Carlos também compartilha a visão de sustentabilidade: "Por nascer com o intuito de ser uma cervejaria local, privilegiamos o que temos de melhor em nossa região e trazemos isso para nossas cervejas. Um exemplo é nosso primeiro rótulo da cervejaria (e mais vendido), uma Saison que traz na sua composição capim cidreira, muito comum na região, trazendo uma sensação de nostalgia para quem bebe. Com a produção de lúpulo regional, começamos a incorporar essas características também em nossas cervejas”, conta o mestre-cervejeiro.
A certificação e a proteção intelectual dessas produções são cruciais para manter a qualidade e a exclusividade dos produtos, assegurando que parte deles permaneça no mercado interno. Maurício Martins exemplifica com a cachaça Sozé de Batatais: "Uma cachaça hoje é feita só para exportação. Foi a primeira cachaça sustentável do país, logo a primeira do mundo, 100% sustentável... Esse é um exemplo de como é importante selar e certificar esses produtos no futuro, para quando eles forem para fora, eles forem selados falando que são da região aqui de Ribeirão Preto."

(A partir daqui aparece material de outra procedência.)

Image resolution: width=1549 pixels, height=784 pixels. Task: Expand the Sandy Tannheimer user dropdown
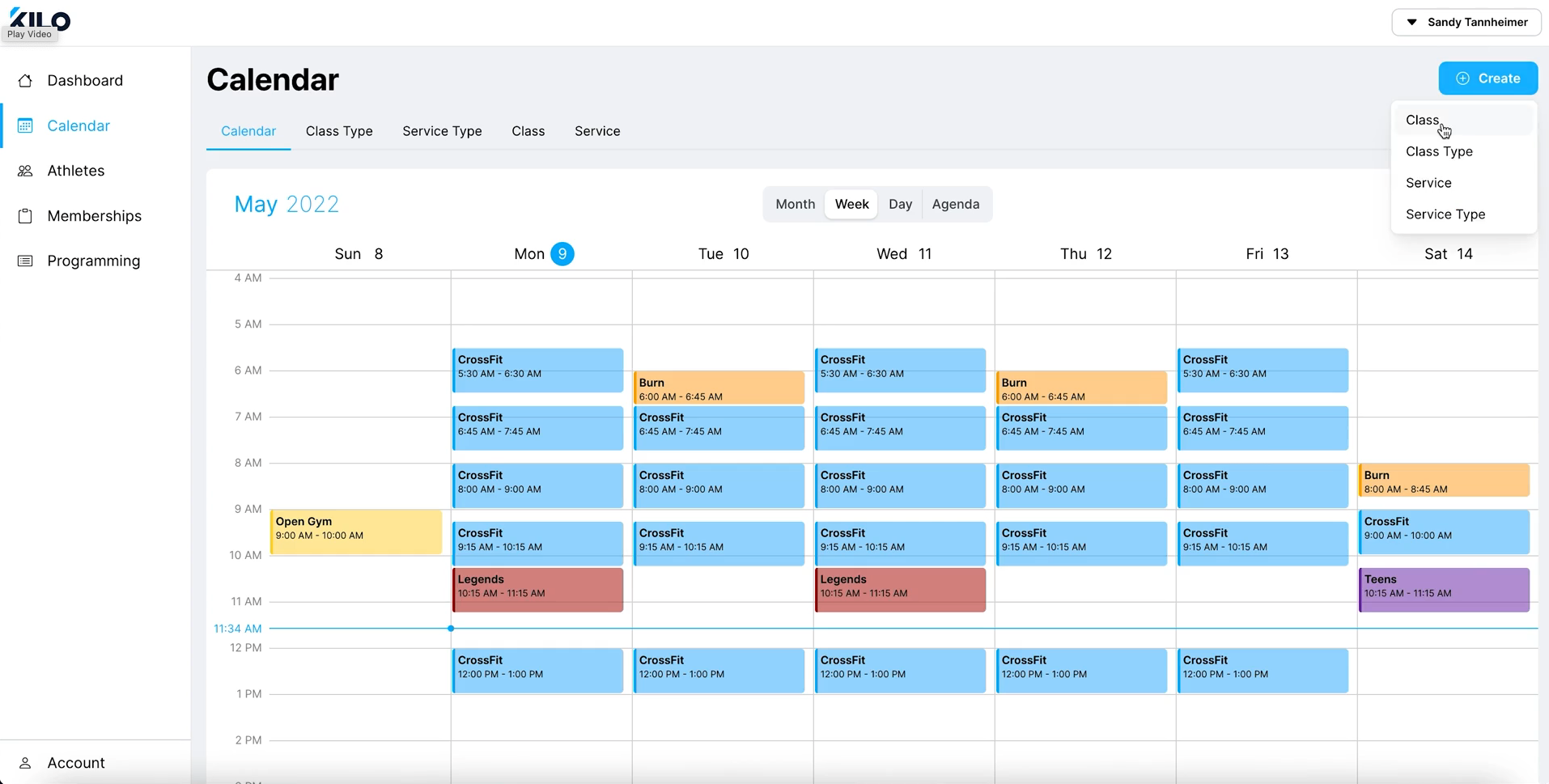1466,22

*A turfa é um composto orgânico feito a partir da decomposição de vegetais de pequeno porte que se desenvolvem em meio líquido, e é encontrada em locais alagadiços. É um material orgânico proveniente da decomposição de vegetais e muito utilizado em jardinagem por melhorar as propriedades químico, físico e biológicas do solo, de modo a garantir um melhor desenvolvimento de raízes e aumento da capacidade de retenção dos nutrientes.